What is expected: Reproduce the lines of the listing that begin with the line containing "Task: Click the Register button" and end with the line containing "1400x848 pixels.", including both of those lines.

═══ Listed records

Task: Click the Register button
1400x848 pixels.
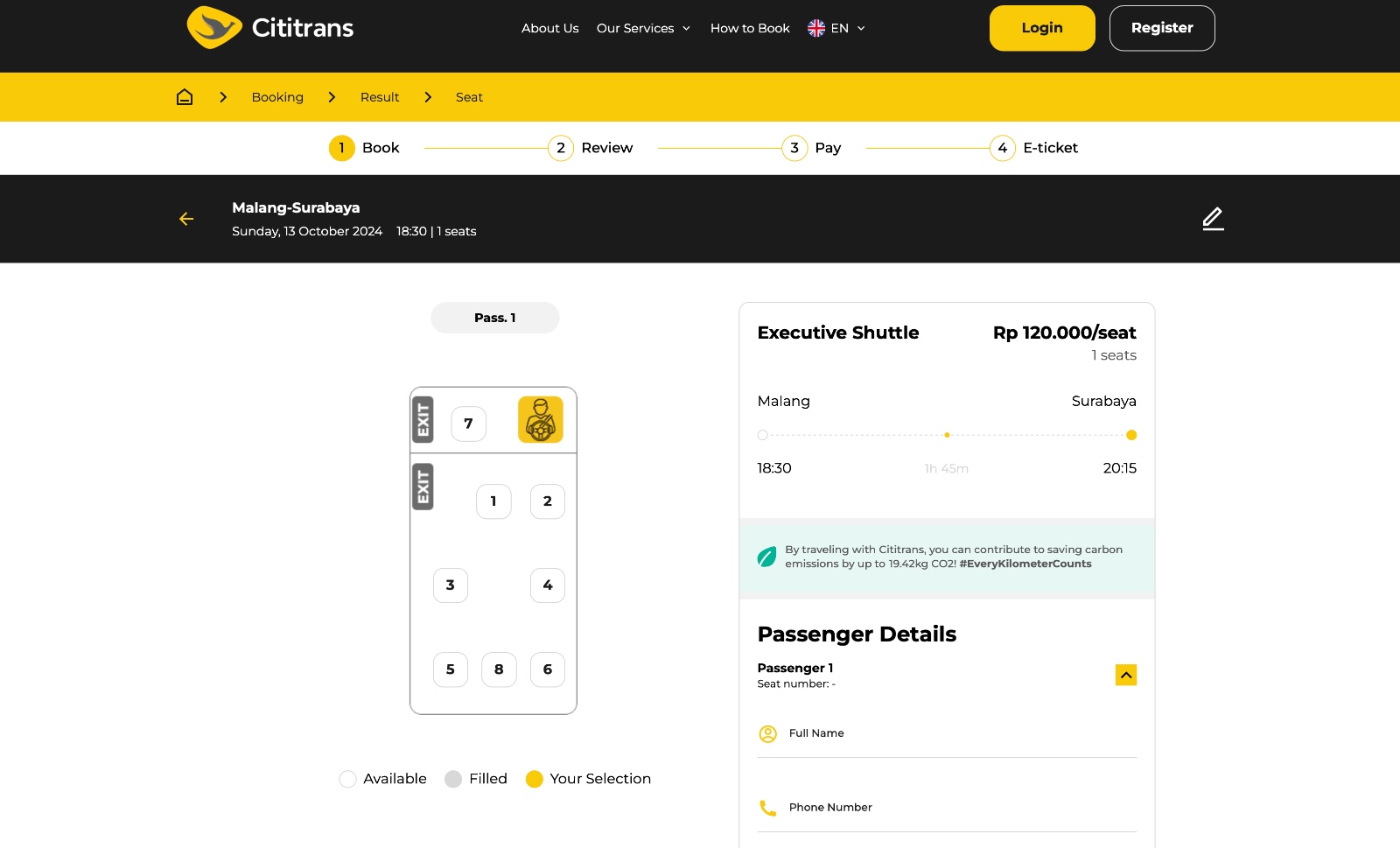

══════
═══ Listed records

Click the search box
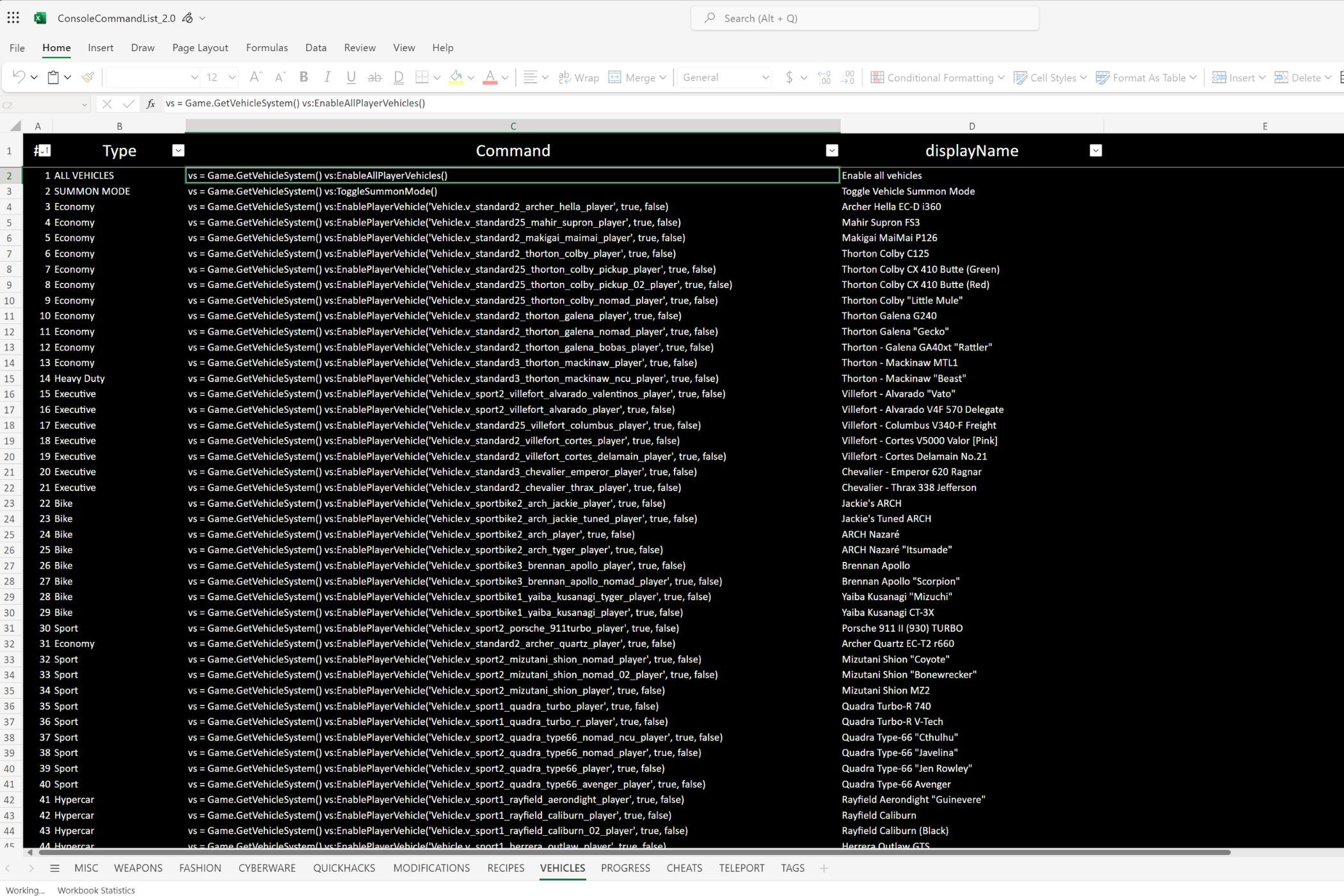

══════
═══ Listed records

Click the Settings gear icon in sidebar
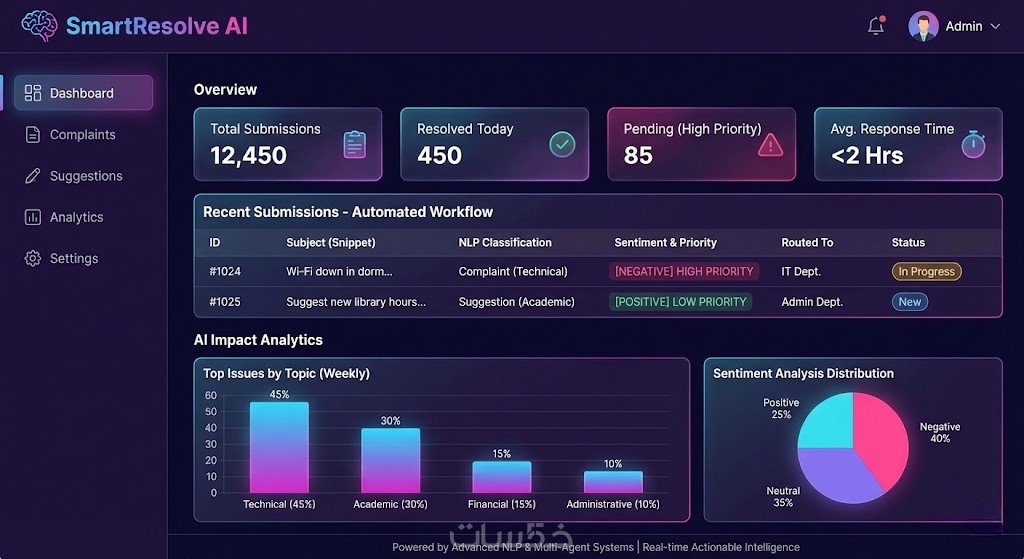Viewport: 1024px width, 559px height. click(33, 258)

══════

Solution to this problem:
Task: Click the Register button
1400x848 pixels.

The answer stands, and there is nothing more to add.